Avant même que le repas commence vraiment, elles sont souvent déjà là.
Un petit bol d’olives. Du pain posé au centre de la table. Parfois un morceau de fromage. Au Portugal, il suffit de peu de choses pour que l’on commence déjà à partager.
Les olives font partie de ces présences tellement familières qu’on finit presque par ne plus les remarquer. Dans une tasca, sur une terrasse ou autour d’une table familiale, elles accompagnent volontiers les premiers instants du repas.
Et pourtant, derrière ce petit bol se raconte déjà une partie de la culture gastronomique portugaise.
Avant l’entrée, il y a déjà la table
Les olives ne sont pas nécessairement une entrée au sens où nous l’entendons en France.
Elles appartiennent plutôt à ce moment informel qui précède le repas : on s’installe, on parle, on prend une olive, un morceau de pain, puis un autre.
Elles peuvent être servies simplement ou assaisonnées avec de l’ail, de l’origan, du citron, des herbes et, naturellement, de l’huile d’olive.
Les recettes changent selon les régions, les établissements et les familles.
Le principe, lui, reste très simple : mettre quelque chose au centre de la table que chacun peut partager.
L’olive, un produit profondément lié au paysage portugais
Cette présence n’a évidemment rien d’un hasard.

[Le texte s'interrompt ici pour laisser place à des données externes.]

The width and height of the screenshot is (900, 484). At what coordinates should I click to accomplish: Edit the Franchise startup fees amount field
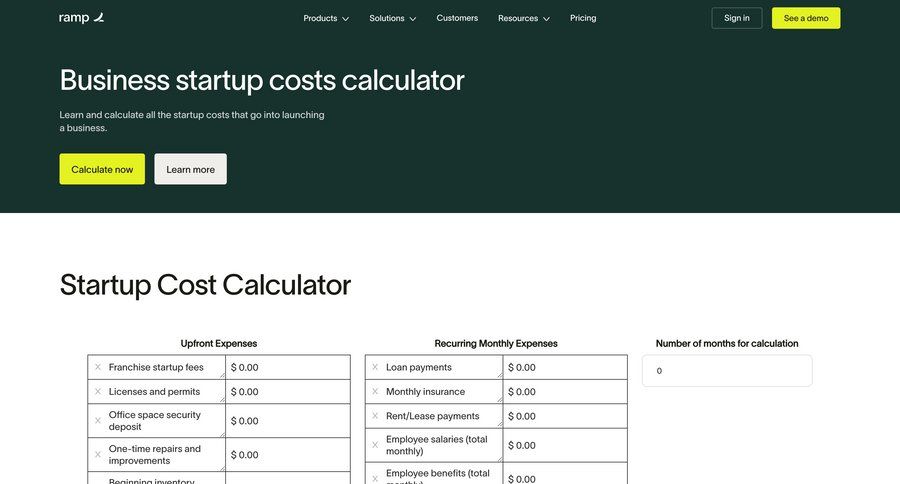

L’olivier fait partie des paysages et de l’agriculture du Portugal depuis des siècles. De Trás-os-Montes à l’Alentejo, différentes régions ont développé leurs variétés, leurs pratiques et leurs huiles.
L’olive appartient ainsi à deux univers complémentaires de la cuisine portugaise.
Il y a celle que l’on mange.
Et celle que l’on presse.
L’huile d’olive devient alors l’un des fils conducteurs de la cuisine : pour cuire, assaisonner un poisson, terminer une soupe, accompagner du pain ou simplement révéler quelques légumes.
Plus qu’un apéritif : une façon de recevoir
C’est probablement là que le petit bol d’olives devient le plus intéressant.
Il raconte moins un produit qu’une manière d’être à table.
Au Portugal, le repas commence souvent progressivement. Quelques olives, du pain, un fromage ou des petiscos apparaissent. Les assiettes arrivent ensuite. Le temps passé ensemble compte presque autant que l’ordre dans lequel les plats sont servis.
Partager commence parfois avant même d’avoir commandé.
Cette simplicité fait partie de l’hospitalité portugaise : pas nécessairement besoin d’une table spectaculaire pour commencer à recevoir.
Quelques bons produits peuvent suffire.
Chez NATOS, cette simplicité nous inspire
Lorsque nous parlons de gastronomie portugaise chez NATOS, nous ne voulons pas seulement raconter des recettes.
Nous voulons aussi raconter les gestes, les habitudes et les moments qui les entourent.
Le bol d’olives posé au milieu de la table en est un parfait exemple.
Il raconte le produit, bien sûr.
Mais aussi l’huile d’olive, les petiscos, le partage et cette façon très portugaise de laisser le repas commencer avant même que le premier plat arrive.
C’est aussi cette culture qui nourrit NATOS ORIGINE et MAISON NATOS : partir de produits simples et leur redonner leur place au centre de la table.
Parce qu’au Portugal, accueillir quelqu’un peut parfois commencer par presque rien.